## Texto proporcionado:
:::::

España, el mito del «hombre bueno», la decadencia del buen gobierno y la doctrina del hombre gris
CARLOS AURELIO CALDITO AUNIÓN
No nos engañemos:
👉 HOMBRE BUENO es sinónimo de dócil, ingenuo, incauto, acomodaticio.
👉 UN BUEN HOMBRE es una persona justa, íntegra, firme en sus principios, decente.
Indudablemente, no son lo mismo unos que otros.
Si la política es el arte de elegir entre lo malo y lo peor, España se encamina —en el mejor de los casos— hacia un futuro gobernado por mediocreS. Y en realidad, puede afirmarse que ya llevamos demasiado tiempo, lustros, décadas, medio siglo, instalados en ese futuro mediocre.
A estas alturas, quién o quiénes gobiernan en los ayuntamientos, en las regiones o en el gobierno central ya no suscitan esperanza, sino resignación. Predominan los hombres grises, de moral gris, incapaces de discernir entre el bien y el mal, porque han hecho de la equidistancia su dogma y de la indefinición su estrategia.
Y esa indefinición no es prudencia, sino cobardía revestida de cálculo electoral.

:::::

## Datos disponibles:
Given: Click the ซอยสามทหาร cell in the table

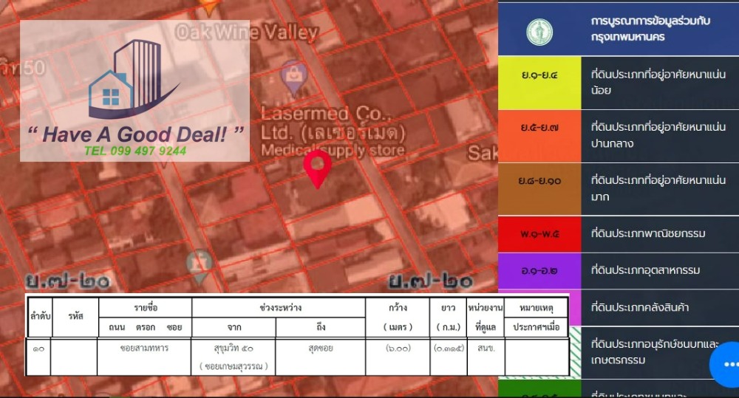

:::::

## Tareas pendientes:
• A. Transcribe textualmente el fragmento del texto sobre el mito del «hombre bueno» que va de "A estas alturas, quién" a "indefinición su estrategia.".
• B. Según el texto sobre el mito del «hombre bueno», ¿qué han convertido en su dogma los hombres grises?
• C. Prosigue el texto sobre el mito del «hombre bueno» a partir de su última frase.

## Respuestas por tarea:
• A.
A estas alturas, quién o quiénes gobiernan en los ayuntamientos, en las regiones o en el gobierno central ya no suscitan esperanza, sino resignación. Predominan los hombres grises, de moral gris, incapaces de discernir entre el bien y el mal, porque han hecho de la equidistancia su dogma y de la indefinición su estrategia.

• B. La equidistancia.

• C.
Como decía mi abuelo materno:
“No seas tonto, sé listo… y hazte el torpe.”
Esa máxima popular resume, con una lucidez amarga, la actitud de toda una generación de políticos que han hecho del fingimiento su modo de supervivencia. Desde Feijóo al recientemente fallecido Fernández Vara, funcionarios de carrera o burócratas de partido desde su adolescencia o incluso desde su infancia, son el producto más depurado de esa España tibia y cómoda que aspira, ante todo, a no molestar a nadie para mantenerse a flote.
Son políticos de despacho, no de ideas; de hechos pequeños, no de principios grandes. Tecnócratas cuya máxima virtud es la previsibilidad. Algunos acaban ganando elecciones, sí, pero lo hacen sin sacudir nada, sin cuestionar nada, sin reformar nada. Simplemente gestionan, parchean, apuntalan, aguantan, como quien hace malabares con la decadencia sin atreverse jamás a revertirla.
Generalmente, desdeñan las batallas culturales (aunque algunos pretendan librarlas en apariencia) porque no creen en nada que no pueda medirse en gráficos de barras. No creen en la verdad, sino en la conveniencia.
No creen en España como nación, sino como estructura administrativa.
Hablan de Illes Balears y no de Baleares porque temen ofender a los separatistas, aunque para ello deban desdibujar la realidad.
Dicen no ser nacionalistas, pero sí regionalistas hasta lo grotesco, incluso federalistas… y eso, en la práctica, se traduce en cesiones continuas al discurso de quienes pretenden romper España.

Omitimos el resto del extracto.